## Data to use:
-- Opening Marker --

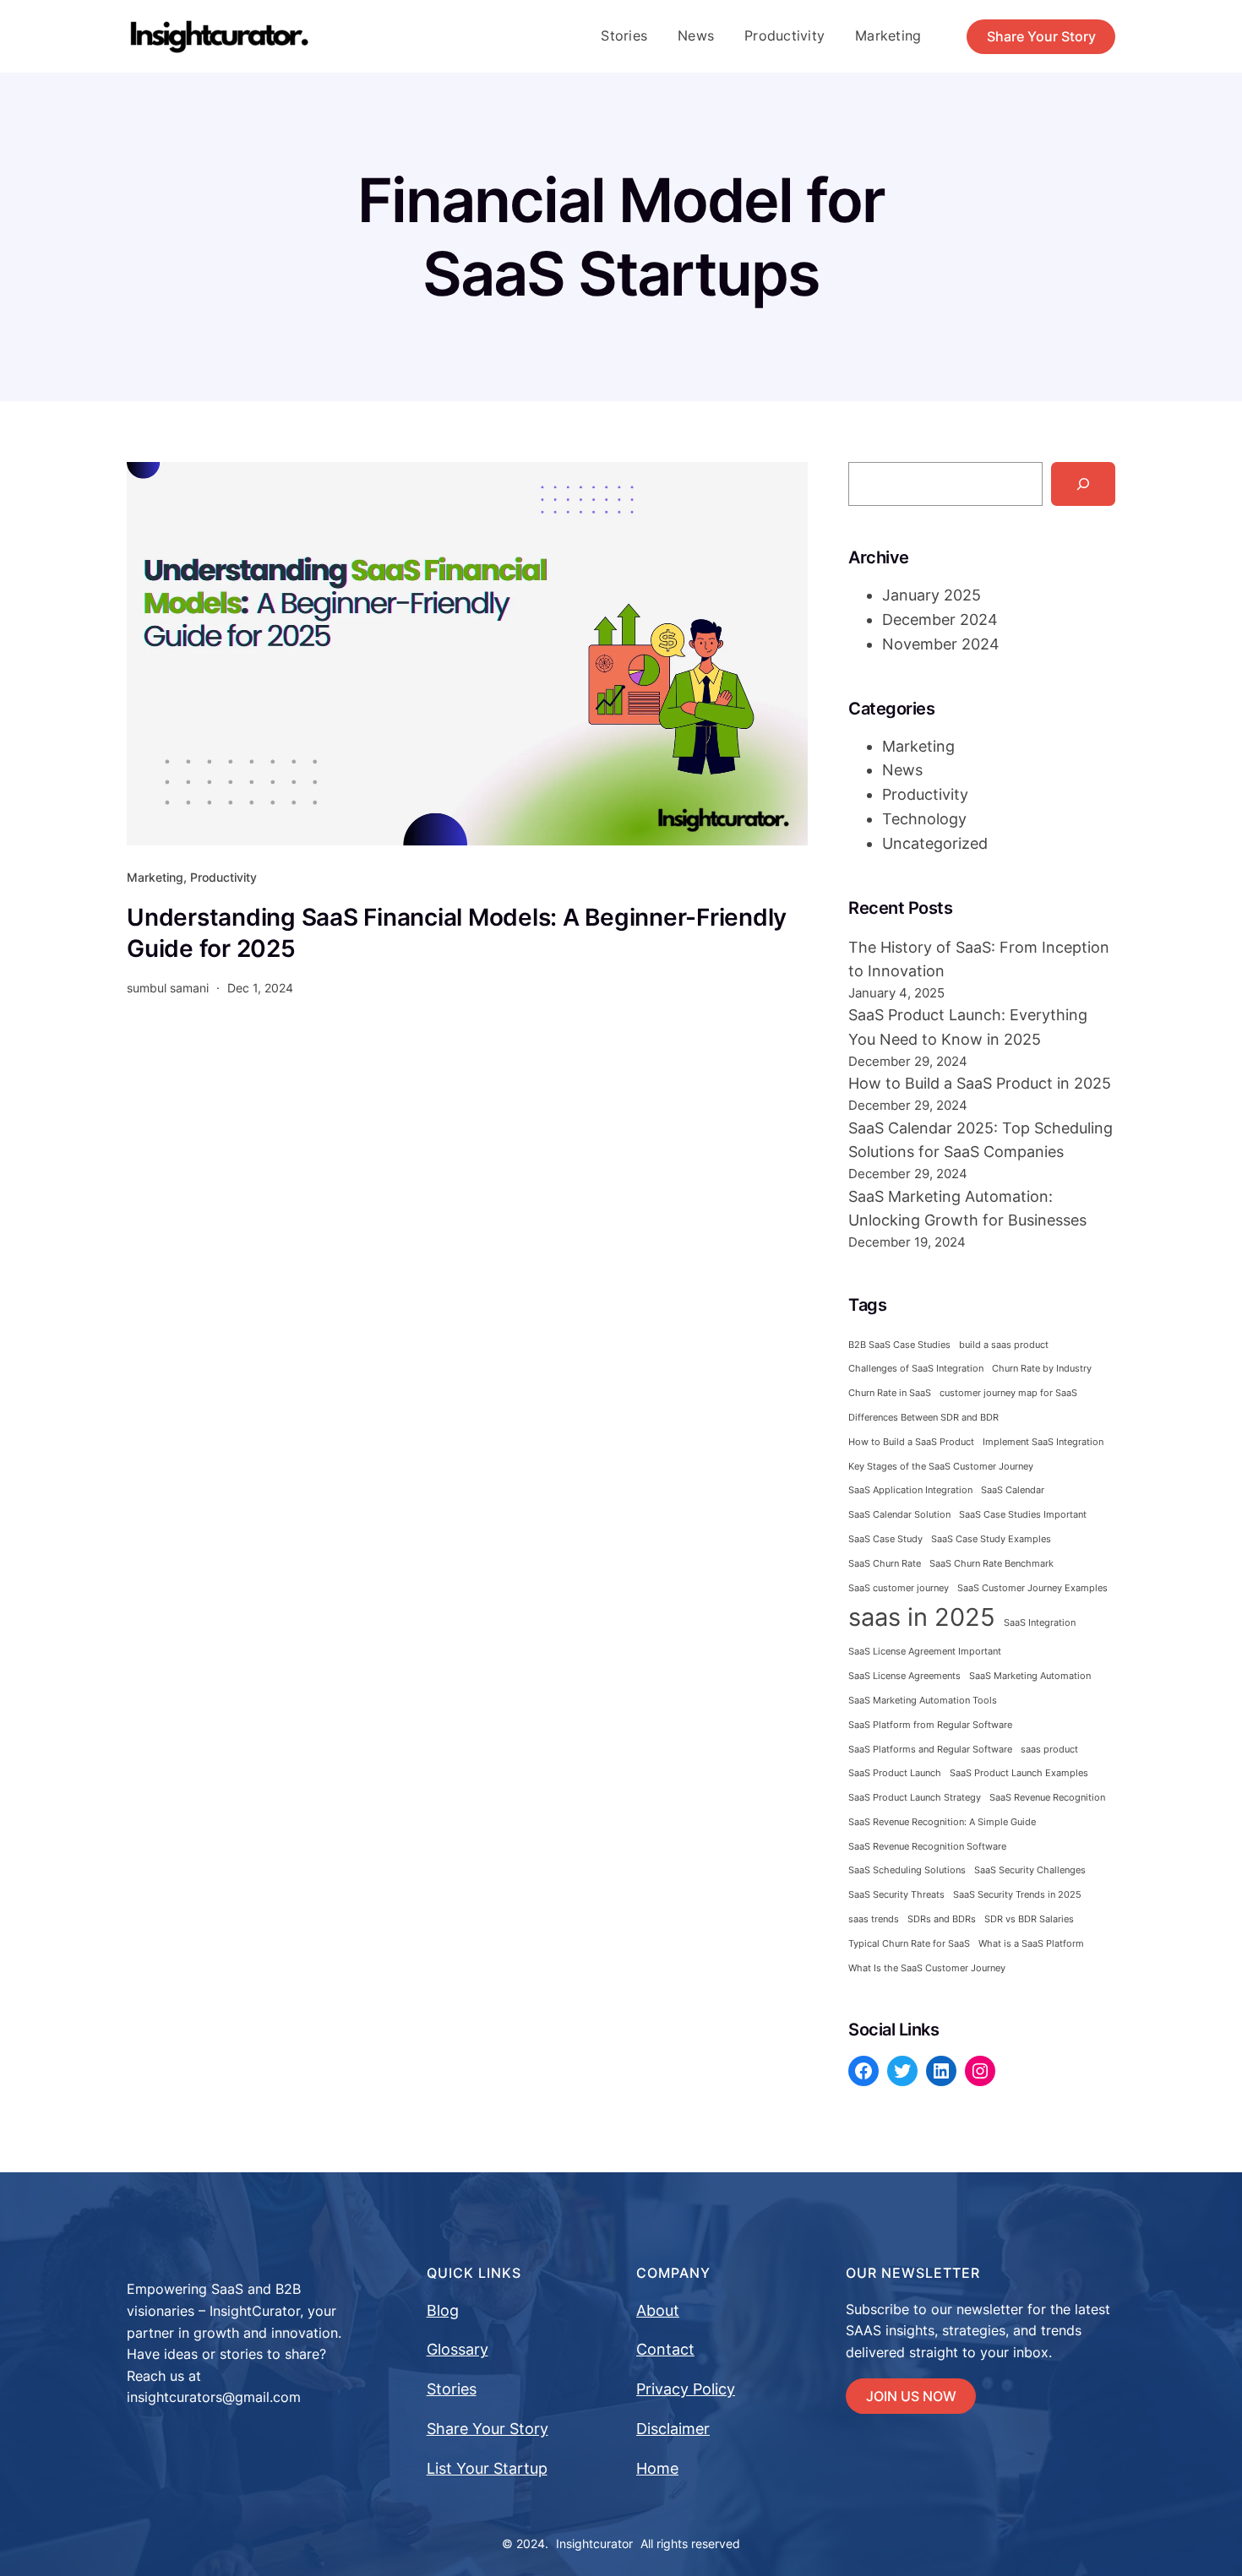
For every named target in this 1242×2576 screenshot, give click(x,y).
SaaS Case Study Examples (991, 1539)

-- Closing Marker --
-- Opening Marker --

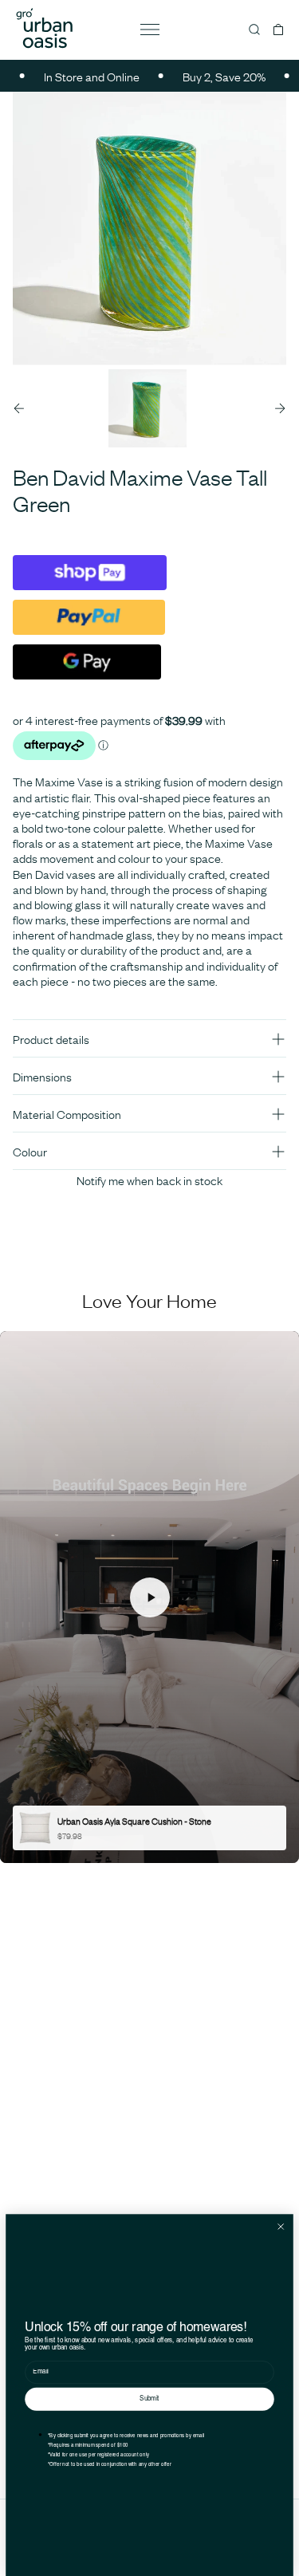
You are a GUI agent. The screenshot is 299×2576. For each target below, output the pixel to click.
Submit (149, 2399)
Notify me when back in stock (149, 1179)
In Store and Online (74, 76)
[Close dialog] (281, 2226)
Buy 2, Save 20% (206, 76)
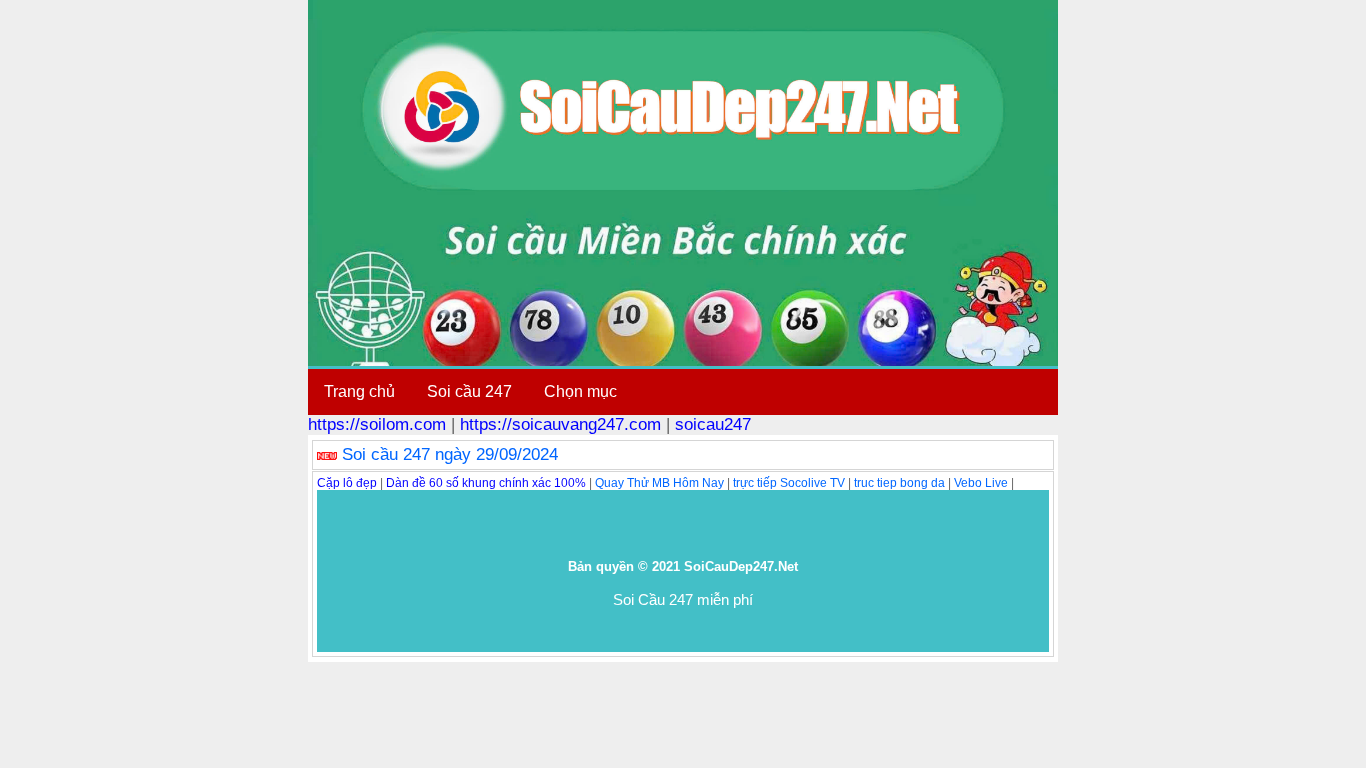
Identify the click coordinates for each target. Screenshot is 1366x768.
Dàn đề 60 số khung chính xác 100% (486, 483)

-- Closing Marker --

## How to complete this task:
Reproduce each line of the records in which "target" appears.

## Solved problem:
For every named target in this 1242×2576 screenshot, give click(x,y).
You are a GUI agent. The screenshot is 299×2576. For each target below, output the pixel to click.
Identify the click coordinates for each target. Screenshot is 1366x768.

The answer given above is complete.